Le travail de l'improvisateur consiste donc à prolonger ces éclairs momentanés jusqu'à ce qu'ils se confondent avec la vie quotidienne. Nous commençons alors à expérimenter la créativité et le libre jeu de l’improvisation comme faisant partie de notre esprit et de notre activité habituelle. L’idéal, dont nous pouvons nous rapprocher mais que nous n’atteignons jamais complètement parce que nous sommes tous coincés de temps en temps, est un flux ininterrompu d’instant en instant. C’est à cela que font référence de nombreuses traditions spirituelles lorsqu’elles parlent de « couper le bois, porter l’eau » : imprimer dans les activités quotidiennes les qualités de luminosité, de profondeur et de simplicité au sein de la complexité que l’on associe aux moments d’inspiration. On peut dire, comme les Balinais, que : « Nous n'avons pas d'art. Tout ce que nous faisons est de l’art. Nous pouvons vivre une vie active dans le monde sans nous laisser enfermer dans des scénarios ou des attentes rigides : faire sans trop nous soucier du résultat, car faire est le résultat.

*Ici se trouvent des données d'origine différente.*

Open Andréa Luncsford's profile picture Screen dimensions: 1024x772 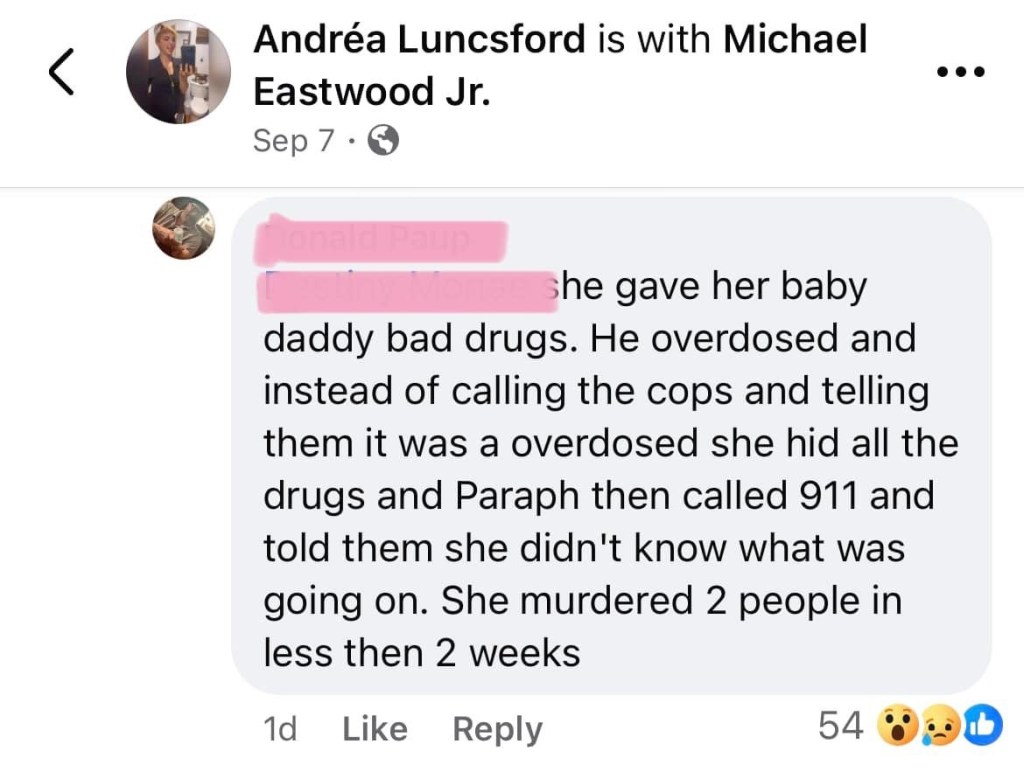[x=178, y=71]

Une promenade dans les rues d'une ville inconnue, guidée par les impulsions de l'intuition, est bien plus enrichissante qu'une excursion planifiée selon ce qui a déjà été essayé et vécu. Cette promenade est quelque chose de totalement différent d’une errance aléatoire. En laissant vos yeux et vos oreilles grands ouverts, vous laissez vos goûts et vos aversions, vos désirs et aversions inconscients, vos intuitions irrationnelles, vous guider lorsque vous devez choisir entre tourner à droite ou à gauche. On chemine dans une ville qui n'est que la sienne, qui lui réserve des surprises qui ne lui sont destinées que. Et découvrez des conversations et des amitiés, des rencontres avec des personnes exceptionnelles. Lorsque vous voyagez de cette façon, vous êtes libre ; Vous n’êtes pas « obligé » ou « obligé » de faire quoi que ce soit. La seule limitation est peut-être l’heure de départ du vol retour. Au fur et à mesure que le dessin des personnes et des lieux se déroule, le voyage, tel un morceau de musique improvisé, révèle sa propre structure interne et son rythme. C’est là que se déroulent les rencontres que procure le hasard.

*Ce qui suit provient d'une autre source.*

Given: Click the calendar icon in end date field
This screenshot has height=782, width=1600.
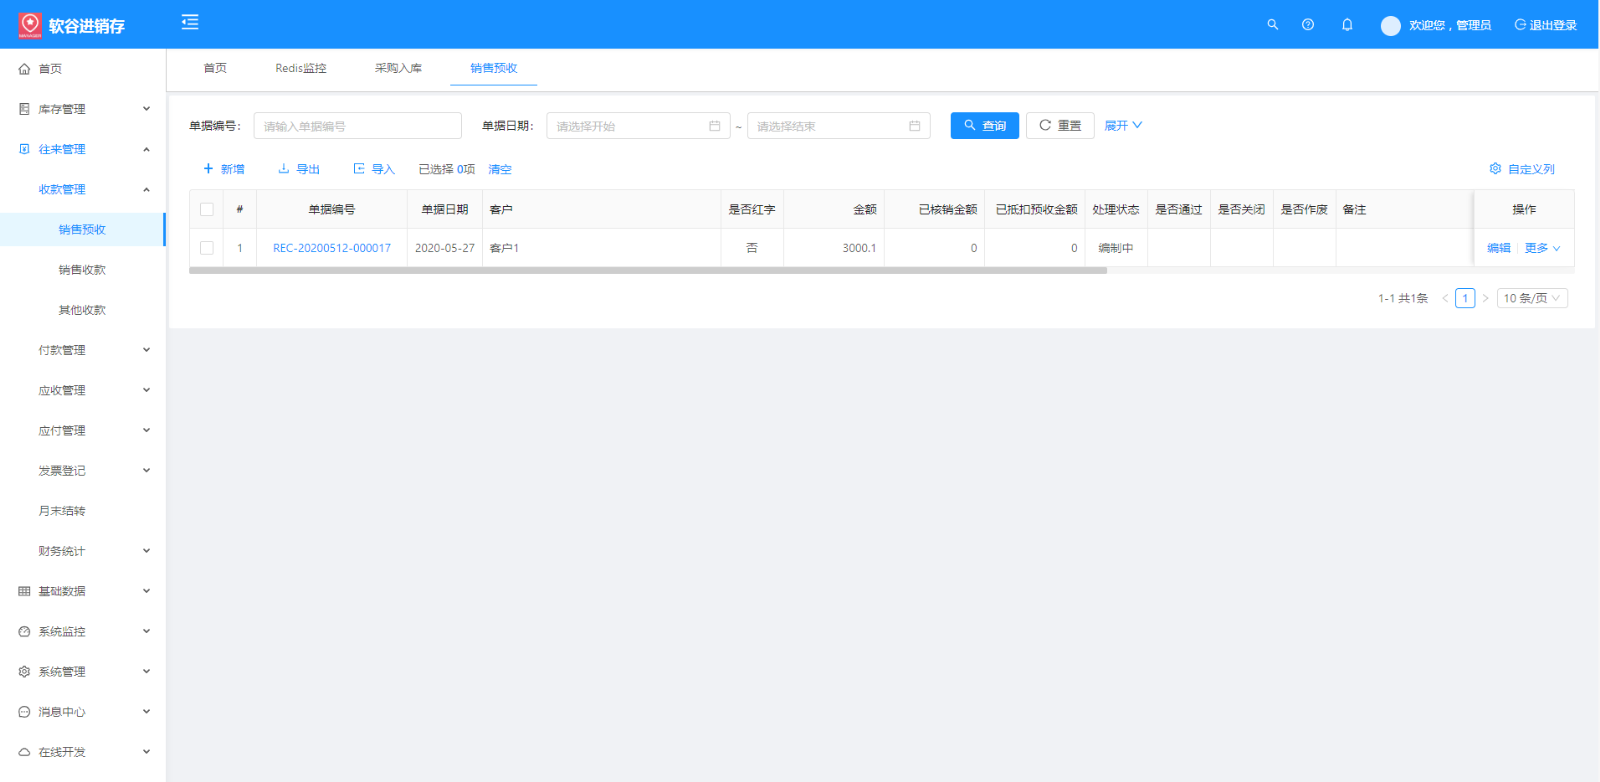Looking at the screenshot, I should (x=914, y=126).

Il existe de nombreuses situations dans lesquelles on attend à tort que nous programmions ou scénarisons l’avenir. En particulier, la communication sur les relations humaines devient compliquée et embrouillée lorsqu’elle ne vient pas directement du cœur et de l’esprit. C’est pourquoi, instinctivement, nous identifions les discours politiques comme faux. Nous nous sentons un peu mal à l'aise chaque fois que quelqu'un va lire un discours préparé (même un bon) au lieu de nous parler directement. Lorsque vous devez parler en public, il est bon de planifier ce que vous allez dire pour vous rafraîchir l'esprit au moment de le faire, mais le moment venu, il est préférable de mettre vos papiers de côté et de vous adresser aux personnes rassemblées dans la salle. salle en temps réel.

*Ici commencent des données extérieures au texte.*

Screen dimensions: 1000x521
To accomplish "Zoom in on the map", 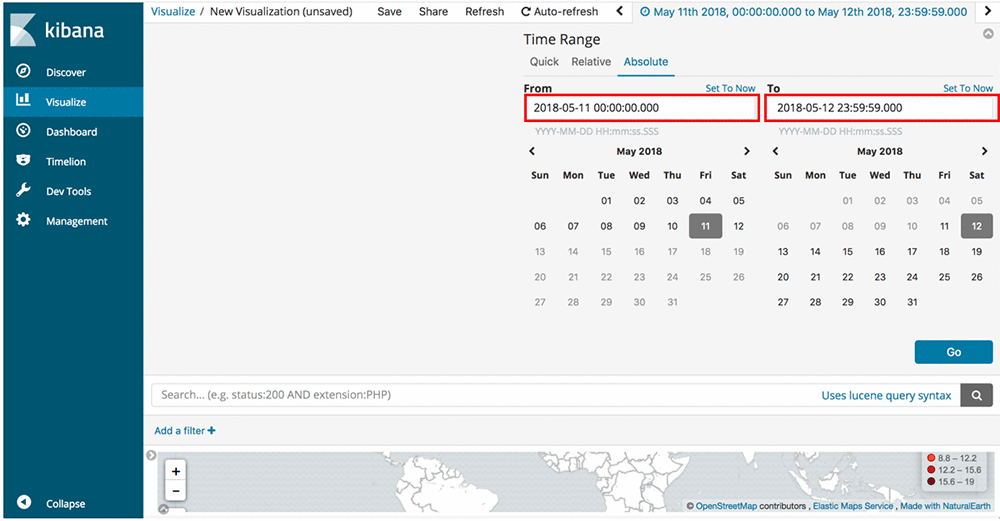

Dans de nombreuses écoles, l’enseignement suit un programme qui précise ce que les élèves apprendront, ainsi que comment et quand l’enseigner. Mais dans la vraie salle de classe, qu’il s’agisse d’un jardin d’enfants, d’une université ou d’une école de la vie, il y a des personnes vivantes avec des besoins et des connaissances personnels. Un enseignement particulier dans une certaine direction changera les perspectives d'une certaine personne ; Après le cours d'aujourd'hui, l'enseignant sait qu'il serait bon de recommander un certain livre, en fonction de ce qui semble être le cheminement naturel vers l'étape suivante. Ces choses ne peuvent pas être planifiées. Il est nécessaire d'enseigner à chaque personne, à chaque groupe et à chaque moment, en comprenant qu'il s'agit de cas particuliers qui nécessitent un traitement particulier.